== Records shown

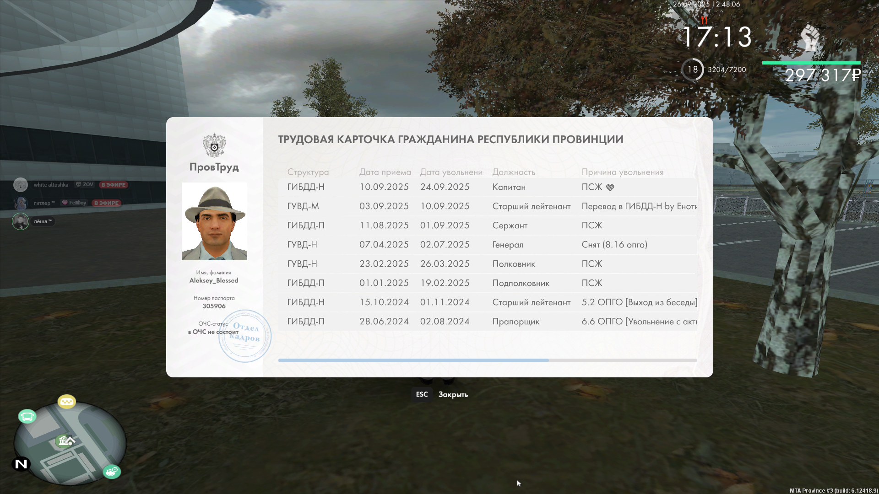The image size is (879, 494).
Task: Click the government building marker on minimap
Action: [64, 440]
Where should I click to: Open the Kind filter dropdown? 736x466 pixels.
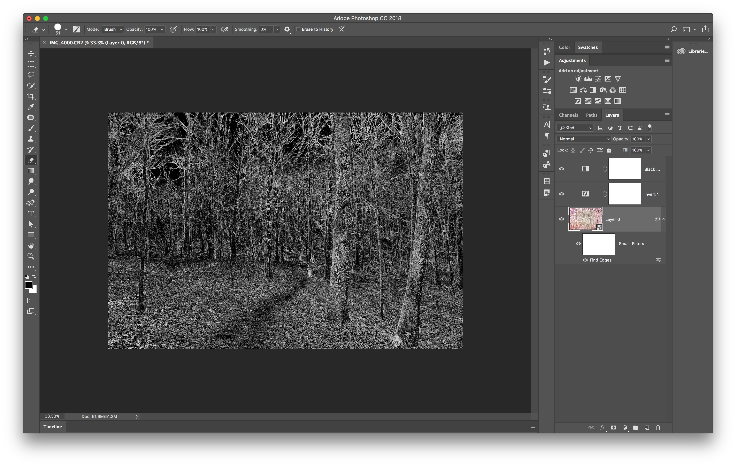click(x=576, y=128)
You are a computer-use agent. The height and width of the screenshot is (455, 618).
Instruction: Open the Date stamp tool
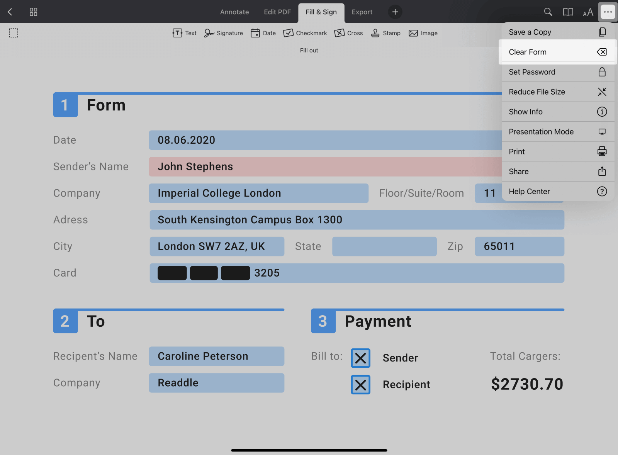263,33
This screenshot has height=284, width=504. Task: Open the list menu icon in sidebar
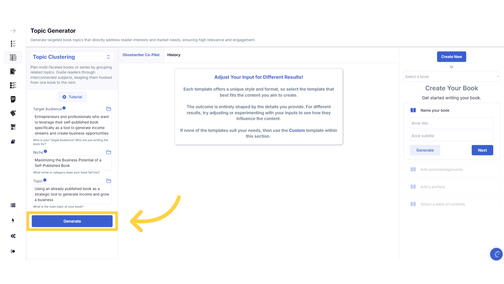pos(13,205)

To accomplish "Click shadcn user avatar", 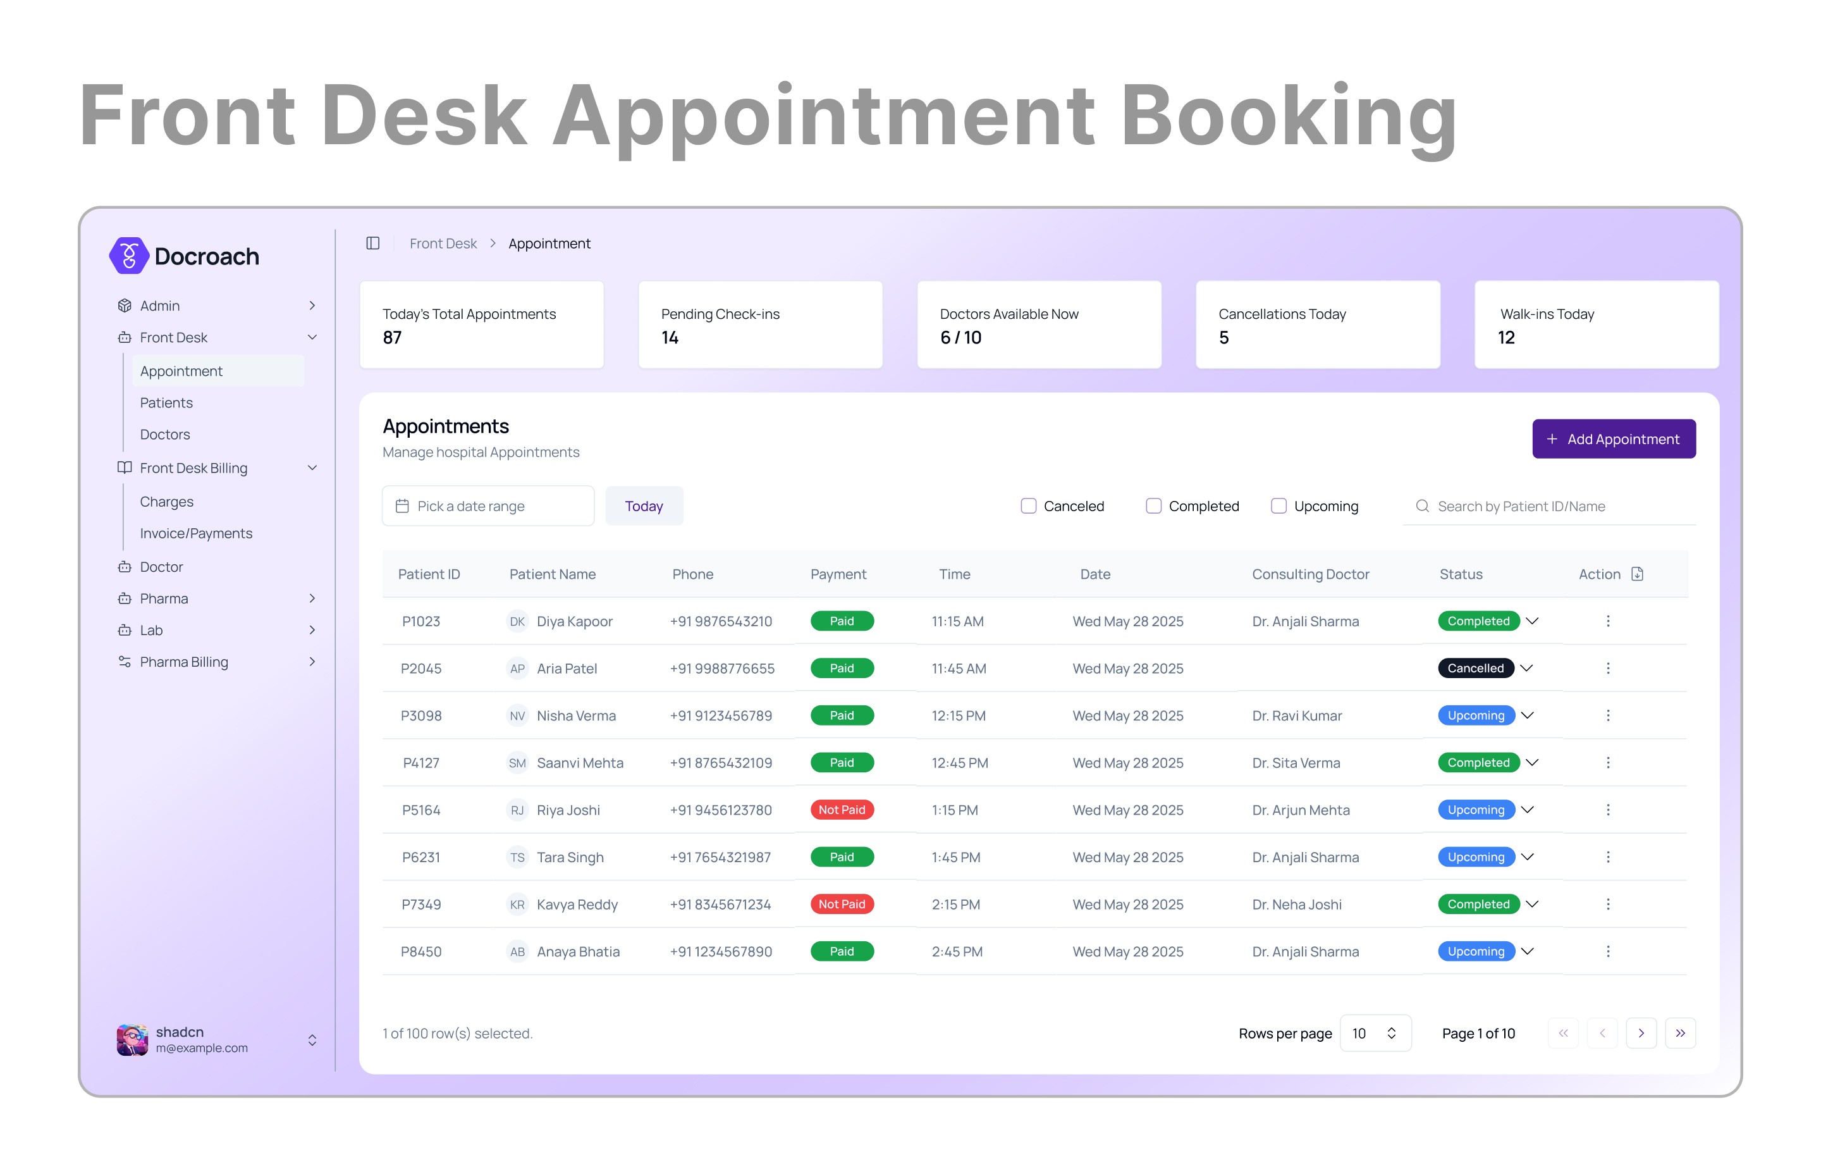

====

-- Aim of the exercise --
Where the line containing "Instruction: Open the Date stamp tool" appears, begin copying there and continue exactly through the final line of the records; both end lines belong in the copy, pictures do not.

-- Finished task --
Instruction: Open the Date stamp tool
263,33
This screenshot has height=284, width=504. Task: Open the list menu icon in sidebar
pos(13,205)

To accomplish "Click shadcn user avatar", 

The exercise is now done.